Concerning US2987, Skip Crowell and I were the first people to put her in the water, back in 1969 at Lake Lemon. I snapped the tiller off within ten minutes of launch trying to avoid a windward capsize. The boat was so fast, compared to anything else on the lake, that we quickly ran out of lake and did our first tack with Skip dragging in the water as we pivoted around his body. The tiller was repaired in the Physics Department student machine shop by 5 a.m. the next morning.
In Lake Lemon racing, with Thistles, Y-Flyers, and Flying Dutchmans. the 5-0-5 (almost) always finished first, crossing the line before the next boat even rounded the previous mark. (The only lake race we lost occurred when I took my brother out as crew (he had never sailed before, big mistake), and in the confusion we sail most of the last upwind leg with the centerboard up.

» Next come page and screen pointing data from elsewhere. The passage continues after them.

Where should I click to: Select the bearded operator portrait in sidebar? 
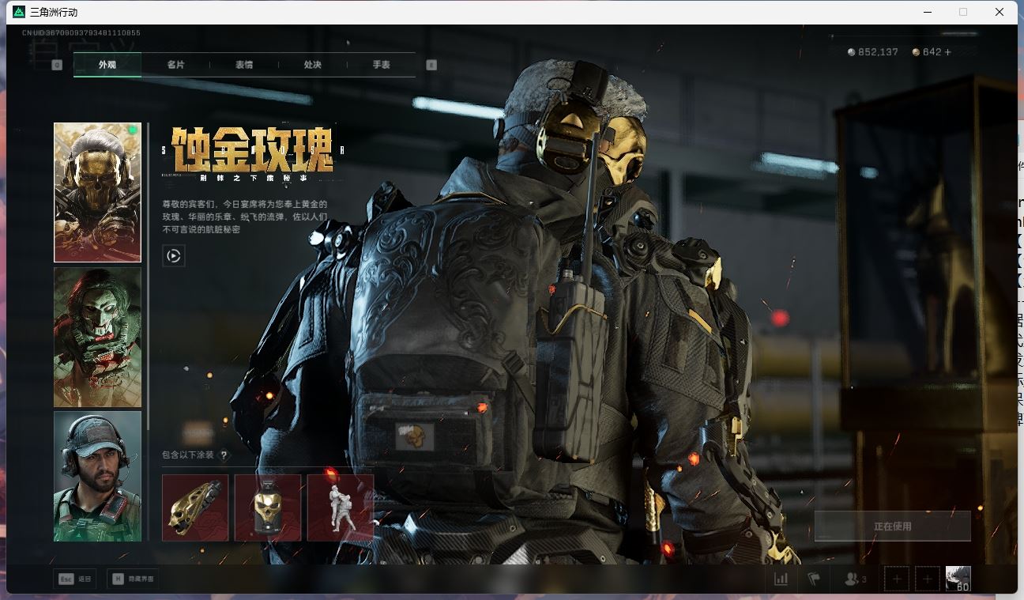pos(96,475)
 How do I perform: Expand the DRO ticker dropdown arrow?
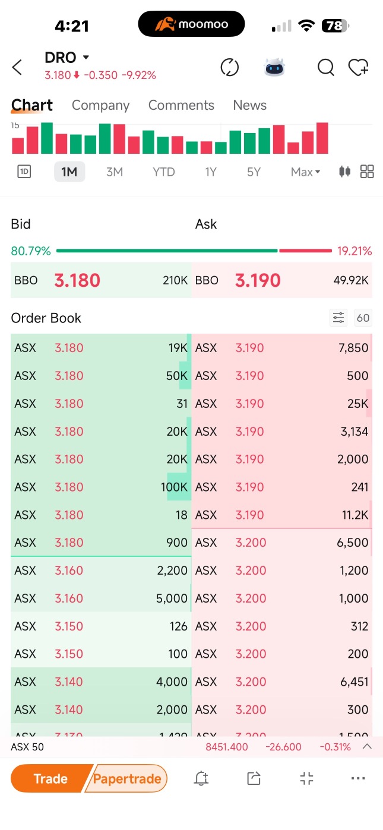86,58
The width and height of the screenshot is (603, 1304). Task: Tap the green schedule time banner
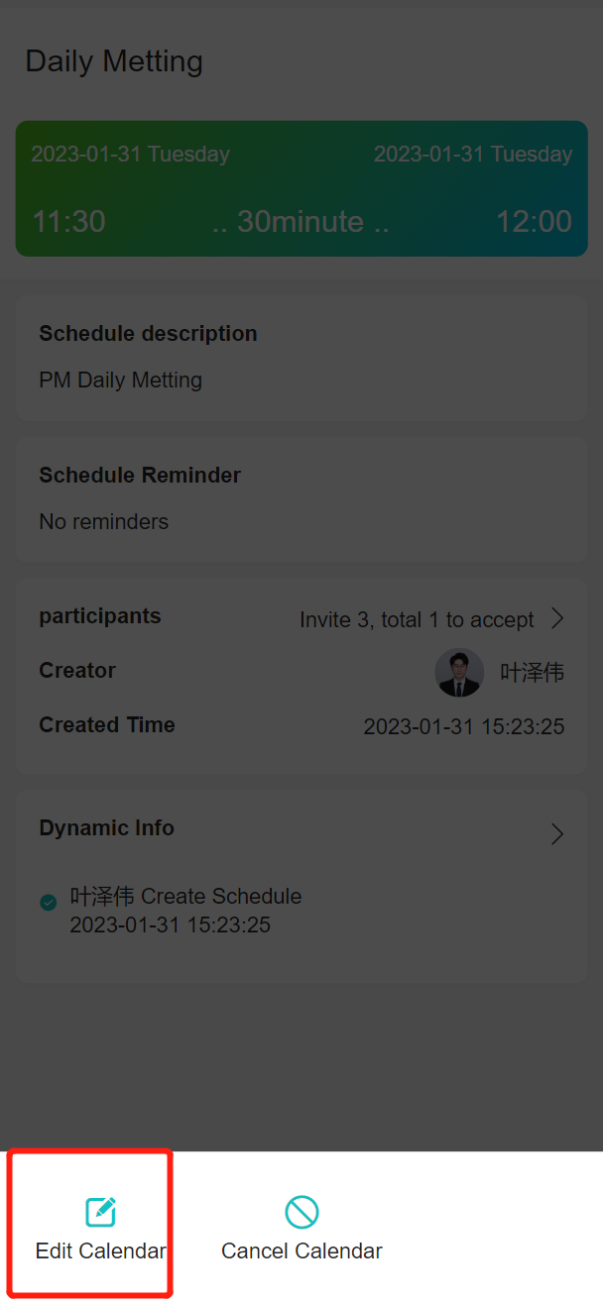tap(302, 188)
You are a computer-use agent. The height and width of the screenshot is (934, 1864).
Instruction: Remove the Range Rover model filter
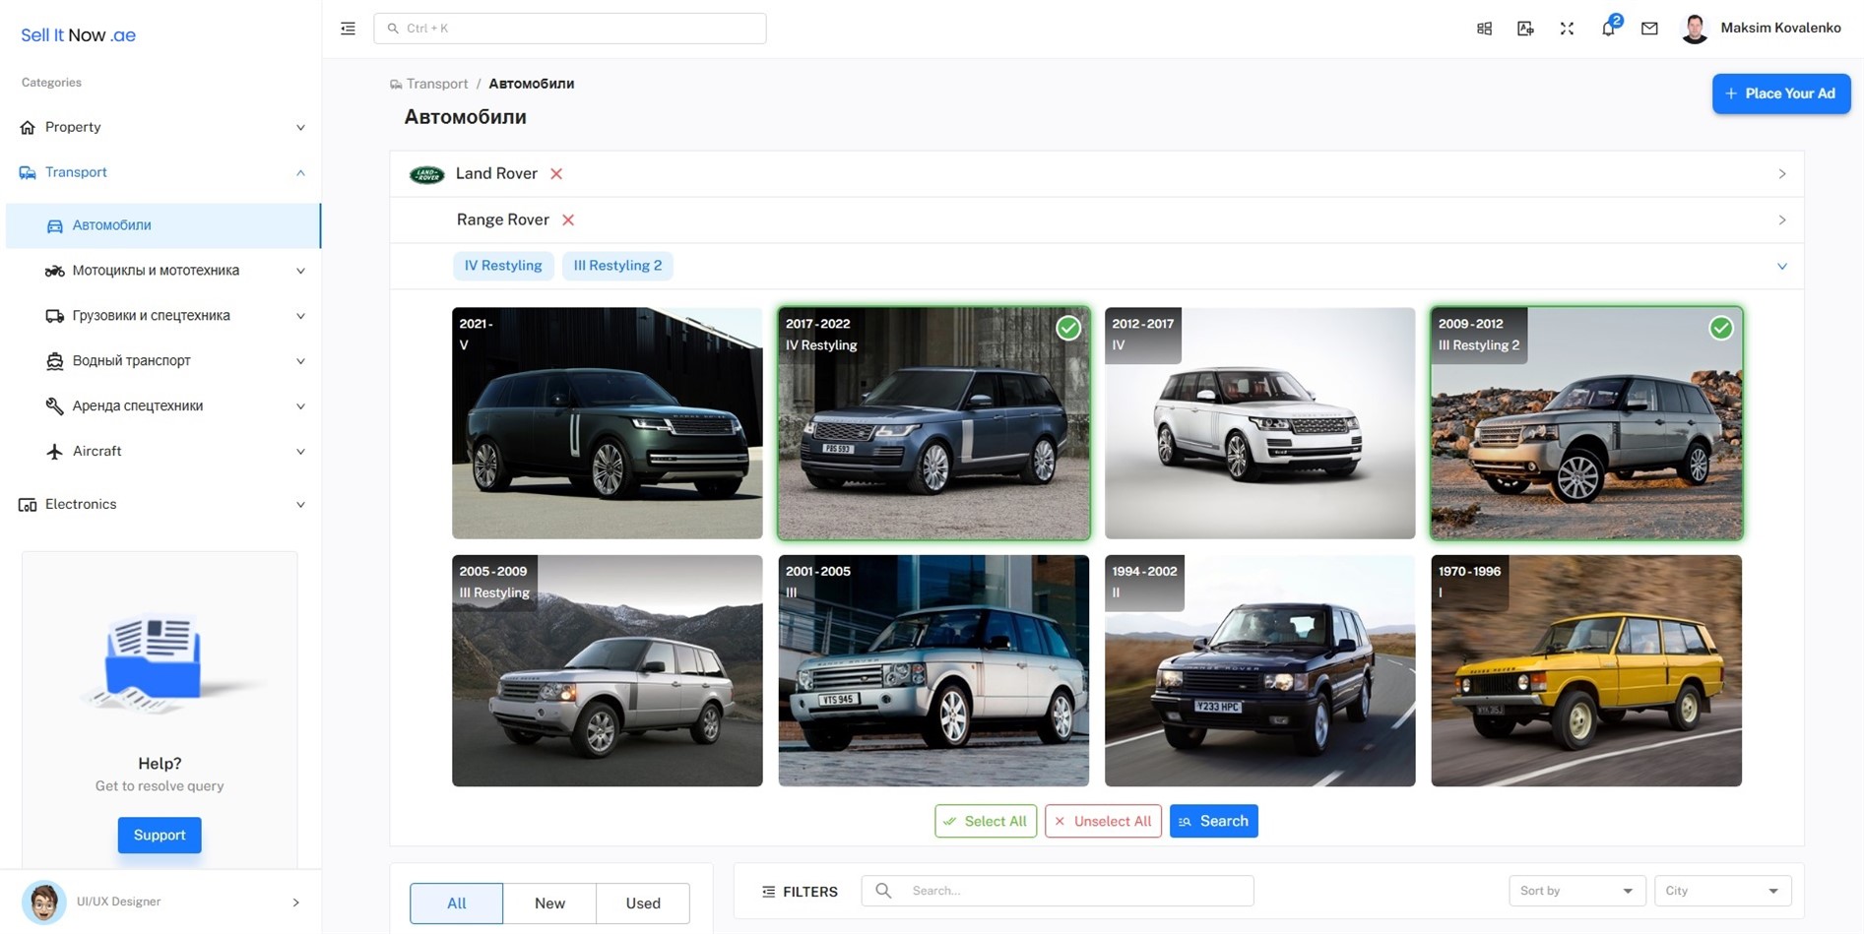568,220
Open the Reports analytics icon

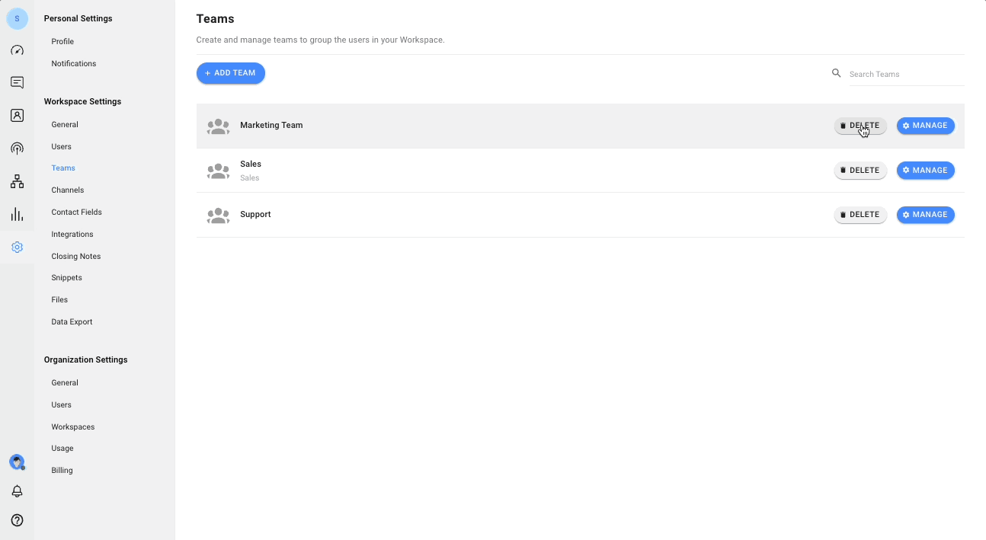pyautogui.click(x=17, y=214)
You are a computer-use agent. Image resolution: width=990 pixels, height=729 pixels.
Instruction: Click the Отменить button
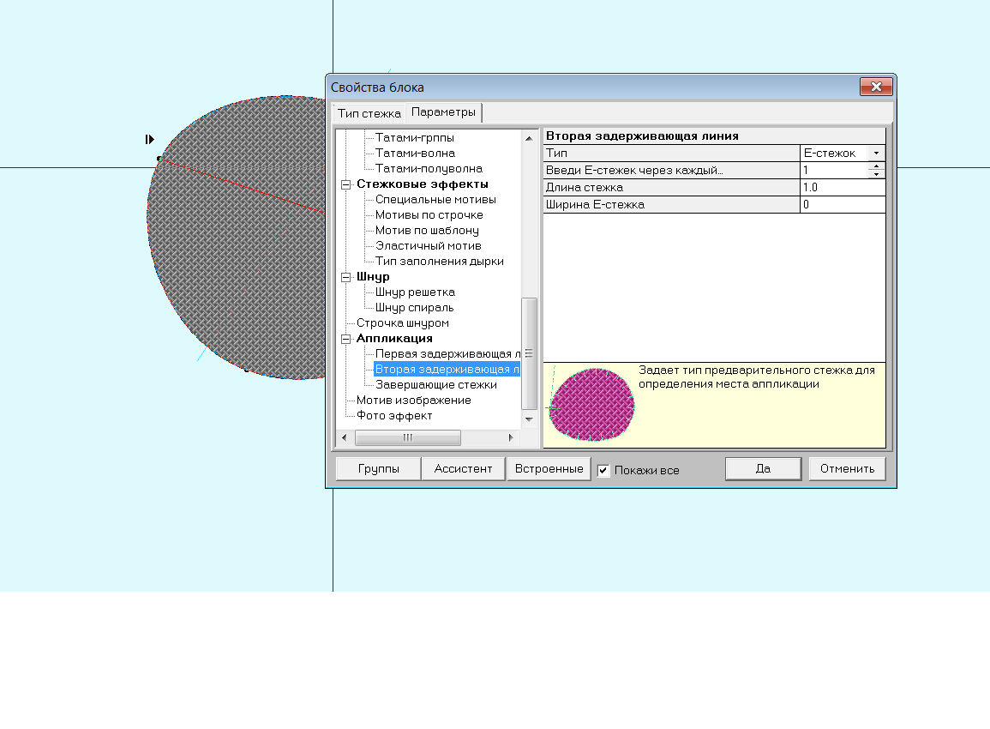click(x=847, y=468)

No other races were even close.
A few weeks after the initial launch, the boat was entered in the Midwest championships in Milwaukee, by Max Baumer, Walt Powers, and myself. We rotated in pairs for the skipper/crew positions, and won the first race handily. That boat would point 5 degrees higher than any of the other boats. In the next two races the boat was dismasted twice in a blow, and the remaining races were called because of weather.

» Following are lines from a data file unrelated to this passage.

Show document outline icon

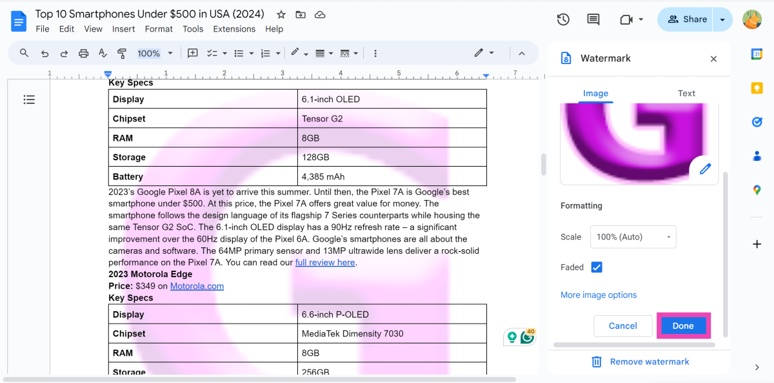[29, 99]
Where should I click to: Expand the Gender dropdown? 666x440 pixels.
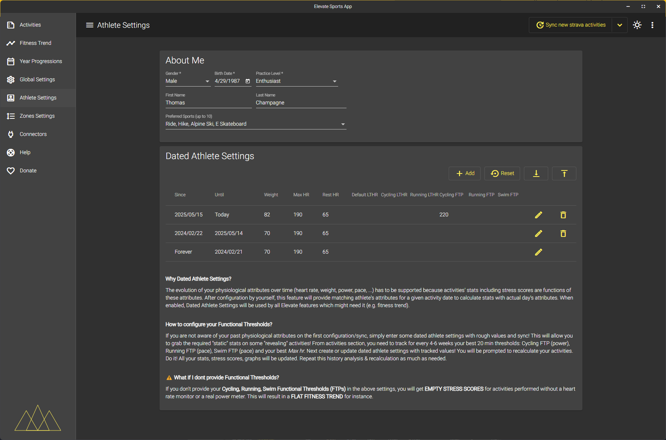[x=207, y=81]
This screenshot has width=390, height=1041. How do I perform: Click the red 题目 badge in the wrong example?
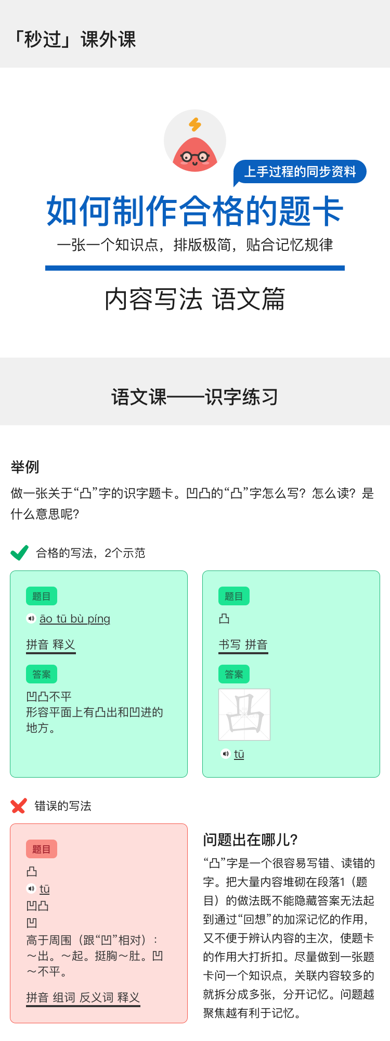(x=42, y=849)
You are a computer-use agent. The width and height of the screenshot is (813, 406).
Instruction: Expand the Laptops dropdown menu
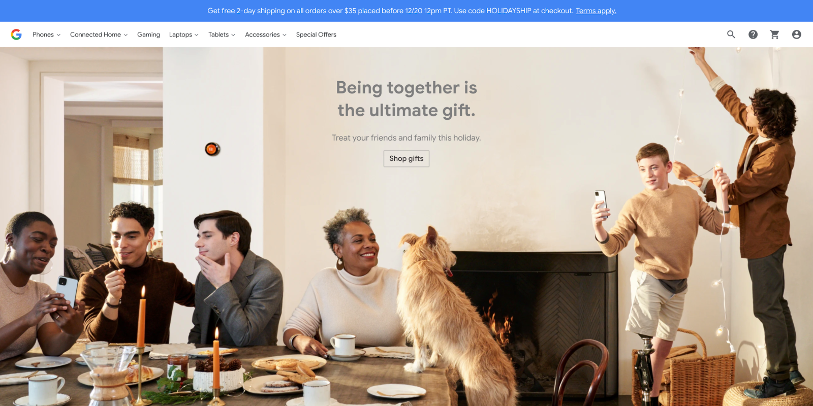183,35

A few weeks after that, Max and I entered the US2987 in the 1969 North American Championships at Newport News, VA. We has practiced about 5 days a week in preparation and the boat weighed in at 2 lbs. above minimum, just about the weight of the new tiller housing we built in the shop. We were using a beautiful set of Banks sails, with a spinnaker that could be carried without collapse close hauled. This came in very handy in one of the championship races were we lead the pack to the finish line and a boat from Ohio tried to override us to windward (a downwind finish). We just luffed until their spinnaker was wrapped about their mast, then we sailed away to finish first. At the end of the series, US2987 was in overall 5th place, missing overall 3rd place by 30 seconds.

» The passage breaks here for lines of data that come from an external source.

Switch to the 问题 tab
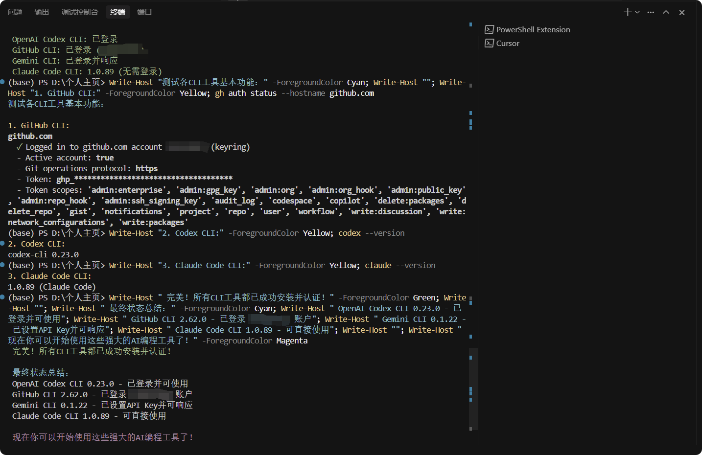This screenshot has height=455, width=702. click(x=15, y=12)
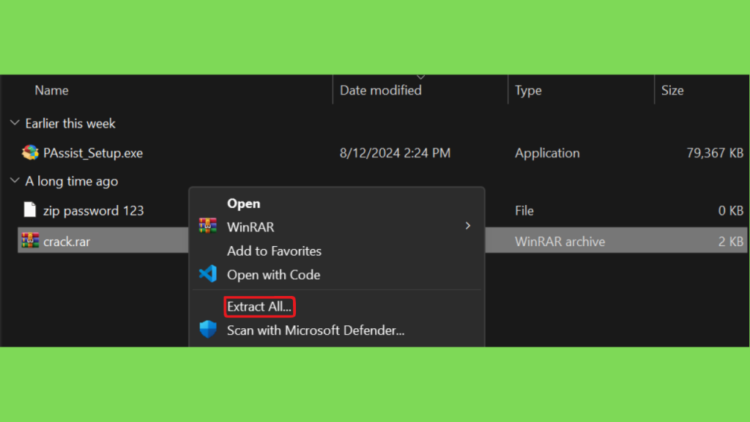The width and height of the screenshot is (750, 422).
Task: Sort by the Size column header
Action: pyautogui.click(x=672, y=90)
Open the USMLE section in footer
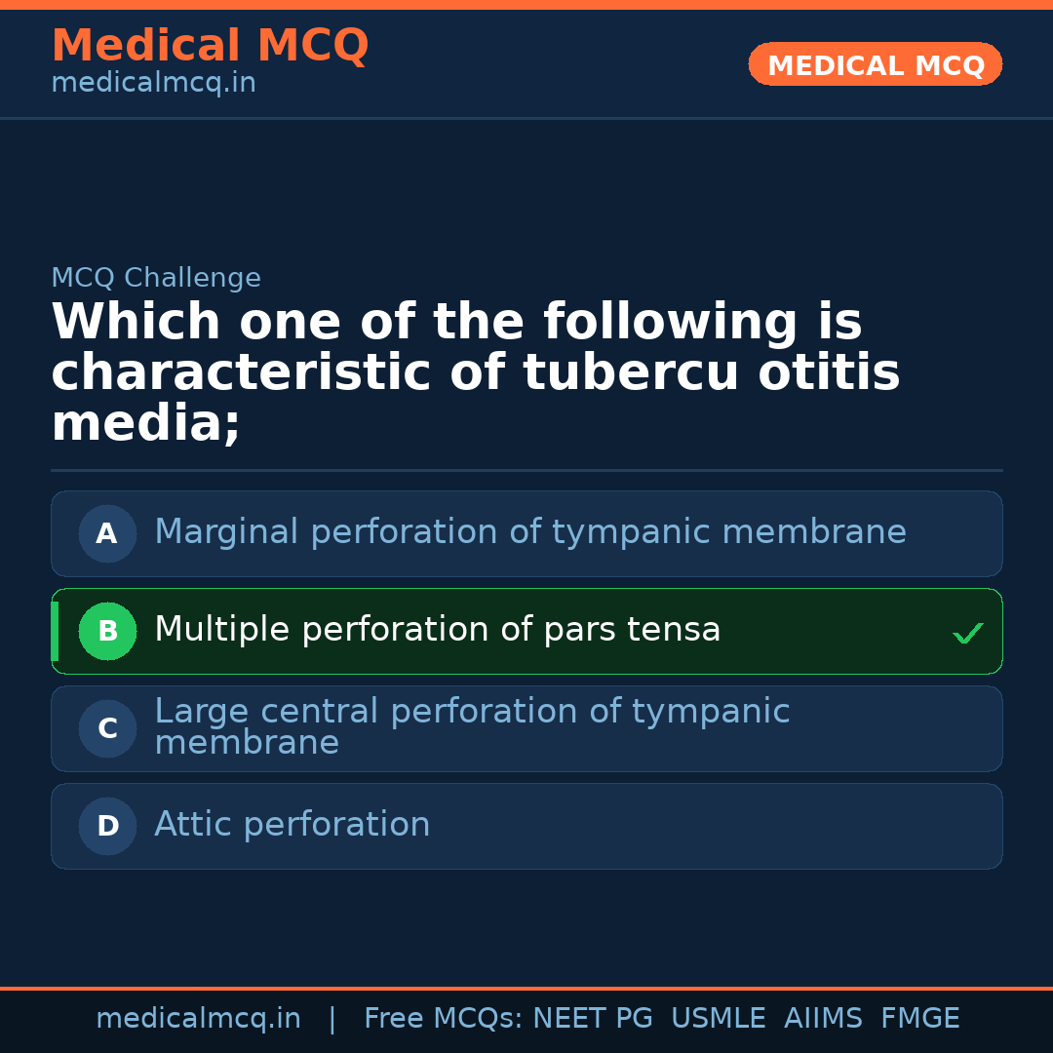The image size is (1053, 1053). coord(719,1017)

We always did well in the light airs, but we tended to capsize often in the heavy wind races. In one of the North American Championship races, we tried to fly the spinnaker from the trapeze, for the first time. We quickly dumped the boat, but still recovered to get a 19th in that race. We never did learn how to run a spinnaker from the trapeze on Lake Lemon; if the wind was strong enough, you ran out of lake before you could get the spinnaker up and down!
I may be biased, but I think that US2987 was probably one of the finest boats of her day, and I am very pleased that you are still sailing her.